I think the Circuit Court's decree may be reversed because of the proven cohabitation of the appellant subsequent to the marriage that in effect ratified it, but not upon any of the considerations expressed in the opinion. In pari delicto meliordefendentis est may be applied to most of such situations. *Page 684
If I understand the opinion correctly, it means in practical application that an unconsummated ceremonial marriage induced by false representations of pregnancy and threats to commit suicide, is not voidable at the instance of the deceived husband, even where, as there is in this case, substantial evidence tending to show that the female in the case was actuated in perpetrating the fraud complained of upon the appellant, because of the fact that she, being a citizen of Spain, was desirous of procuring an American husband in order to enable her to remain in the United States as the wife of an American citizen, a thing she could not do unless she brought about a marriage with appellee by playing upon his obvious desire to "do the right thing" by her, a woman of mature age and advanced education, who knew that because of appellant's sense of honor, she could falsely and fraudulently induce appellant to believe that, through pregnancy by him, she held moral claim upon him entitling her to some consideration at his hands because of mutually indulged sexual experience that were not only permitted, but co-operatively arranged for by the complaining female under circumstances that fall far short of commending favorable consideration to her position in a court of equity and good conscience.

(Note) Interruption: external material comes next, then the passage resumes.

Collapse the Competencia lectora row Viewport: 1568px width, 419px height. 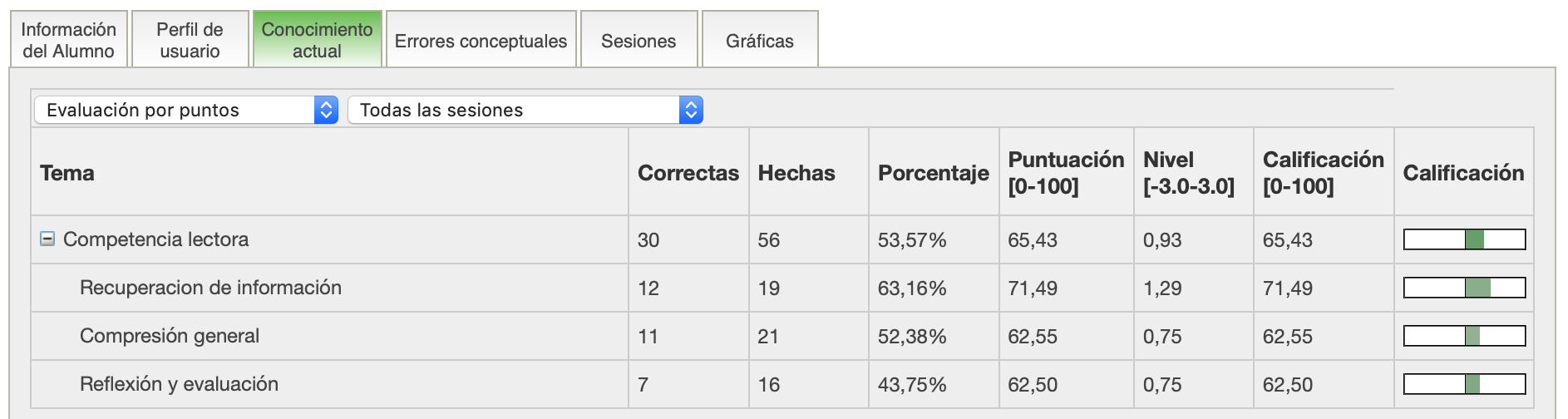coord(47,239)
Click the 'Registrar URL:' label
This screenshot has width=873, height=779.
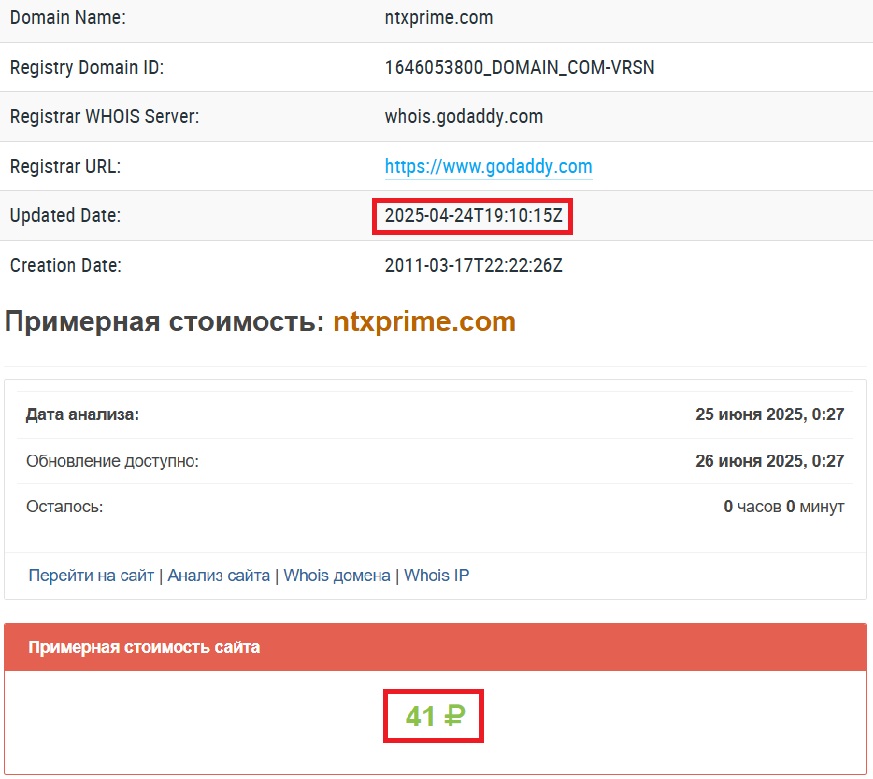point(65,167)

It seems to me that insofar as the alleged marriage is concerned, we must deal with it and consider in its contractual aspect only if, in fact, it was never consummated (except in advance of the marriage ceremony) and therefore has never ripened into that sublime social status of matrimony that, once deliberately entered upon, becomes, from and after consummation, a favorite of the law in order to preserve it for the benefit of society in general.
But fornication as a prelude and inducement to simplified naturalization of a foreign born female into American *Page 685 citizenship through a marriage fraudulently contrived to be realized in consideration thereof, should not be given the benevolent approval of a court of equity, especially when the authorities are against it in principle. See: 18 R.CL. 446, and cases cited.

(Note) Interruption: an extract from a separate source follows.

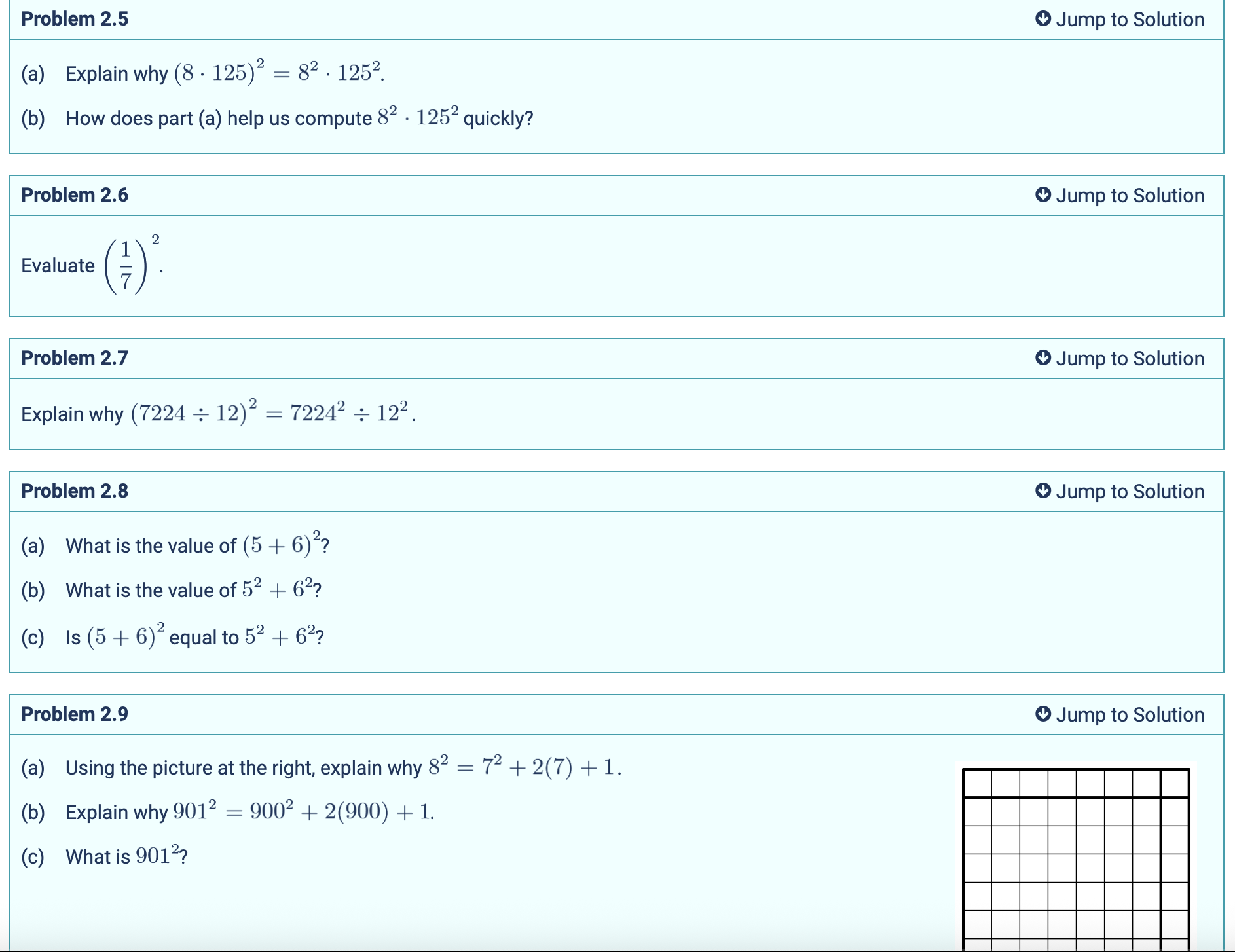Viewport: 1235px width, 952px height.
Task: Click the grid picture in Problem 2.9
Action: [1075, 858]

In this case the woman was 34 years of age and the husband 32 years. The woman came to the United States on business. She was at one time employed as Spanish instructress in the University of Wisconsin and there is no suggestion in the evidence that she was in anywise the victim of seduction on the part of the husband who was, at the time of much that happened, a law student in the University of Florida. The least that can be said is that the parties carried on a joint adventure in sexual indulgence for their own satisfaction and with full knowledge on the part of each that consequences of such a libidinous affair were likely to be physical, as well as moral, depreciation in the circumstances.
I think the following quotation from the well considered case of Di Lorenzo v. Di Lorenzo, 174 N.Y. 467, 67 N.E. Rep. 63, 63 L.R.A. 92, correctly states the applicable law.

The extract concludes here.